## [Tasks and exercises]
A) In the instant beer article, who taught To Øl's founders to brew?
B) Pick up the instant beer interview after its final line and write the next part.

## [Page excerpt]
==*==

Written by Nick Connellan
Powdered, just-add-water beer. The very idea should disgust any beer drinker who knows their IPA from their Pilsner. Or even anyone who’s had a brush with instant coffee. But what if just such a product was being developed by people with a stack of beer cred, people who value flavour and quality above all?
Tobias Emil Jensen & Tore Gynther are the founders of To Øl, a Danish gypsy brewery. They learnt to brew from Mikkel Borg Bjergsø, the owner of Mikkeller, who was their teacher in high school. In Europe and around the world, the guys aren’t regarded with quite the same level of respect as their famous mentor, but they’re close. And yet, they’re hard at work developing instant beer, a product which seems to stand for everything the craft beer world isn’t. We called them up to find out why.
Q When did you start thinking about the idea of instant beer?
Tobias Emil Jensen: Since I finished university a few years back, we had some contacts. They have some associate professors who are really interested in how you can push the boundaries in terms of how you make beer.
So we looked at that, and then I happen to have a friend who works for a big company here in Copenhagen, GEA, that performs these freeze-dryings. So we set up a meeting with him a few months ago and started talking about the possibilities.

==*==

## [Dataset section]
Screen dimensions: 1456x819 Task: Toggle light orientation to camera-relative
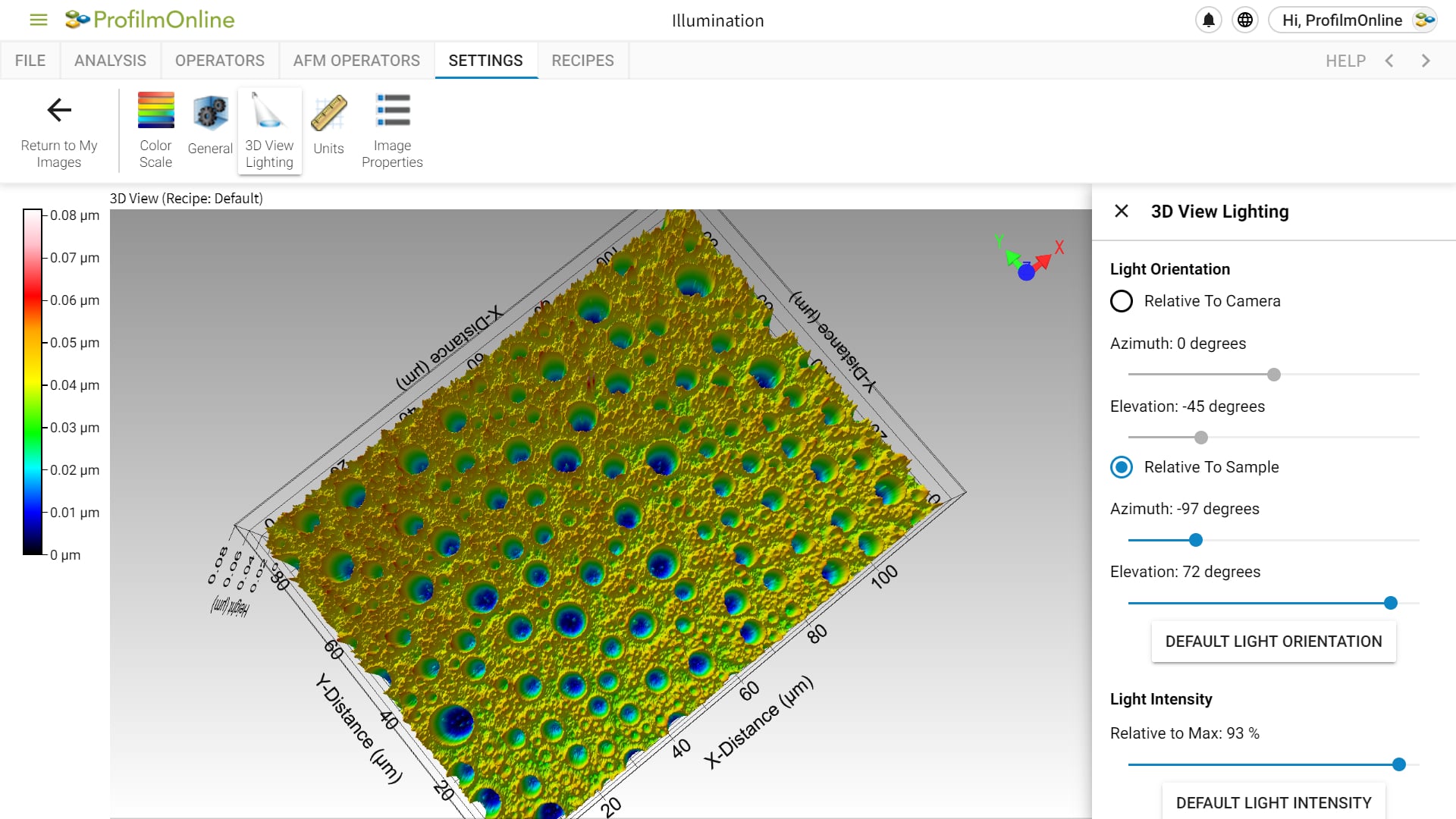[1120, 301]
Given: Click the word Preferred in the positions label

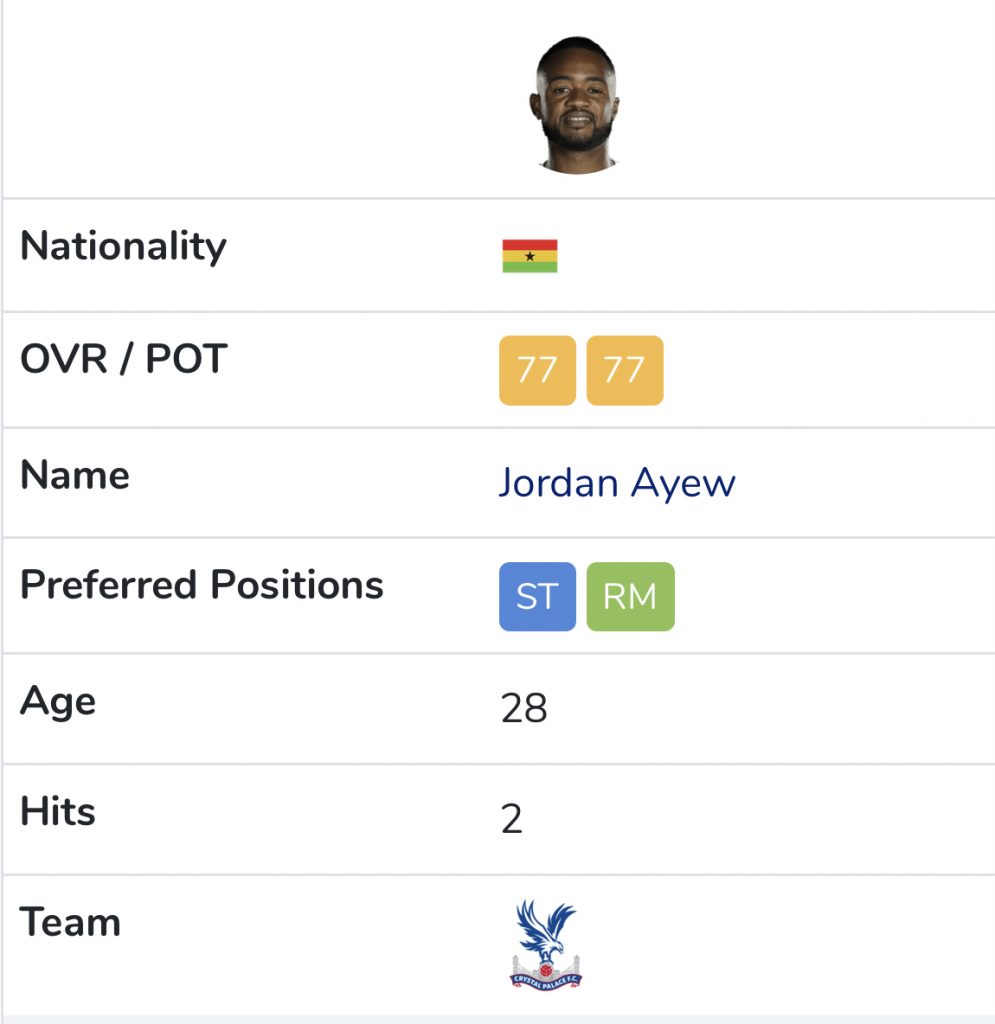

==*==

## [Written answers]
A) Mikkel Borg Bjergsø, the owner of Mikkeller, who was their high school teacher.

B)
We’ve done a coffee stout – since there’s coffee in the beer, we thought it would be fun to have something similar to instant coffee, with a lot of body and high level of sugar. But we’ve also been trying with a fruit IPA to see how the fruit survives the freeze-drying. We’re still waiting to get back our saison, to see how a funky brettanomyces flavour turns out in powder. Finally, we just did a clean, hoppy Pilsner as a baseline for comparison. We’ve got two of the four back.
Q And what did you find?
Tore Gynther: We do a lot of experiments and love a scientific approach to brewing. We thought it would be exciting to develop an instant beer, but it’s always difficult to create a useable product with your initial batches. But with the first two beers we actually managed to reconstruct a beer that doesn’t assemble fully in terms of strength and body, but tastes way better than a lot of 6 or 7% stouts out there. When beer has fermented, you can look at it as water, alcohol and dry matter, such as sugars, maltodextrin or bittering units. This freeze-drying process separates the three. By putting all these three together, you theoretically get the same beer back.
Q How does the freeze-drying process work?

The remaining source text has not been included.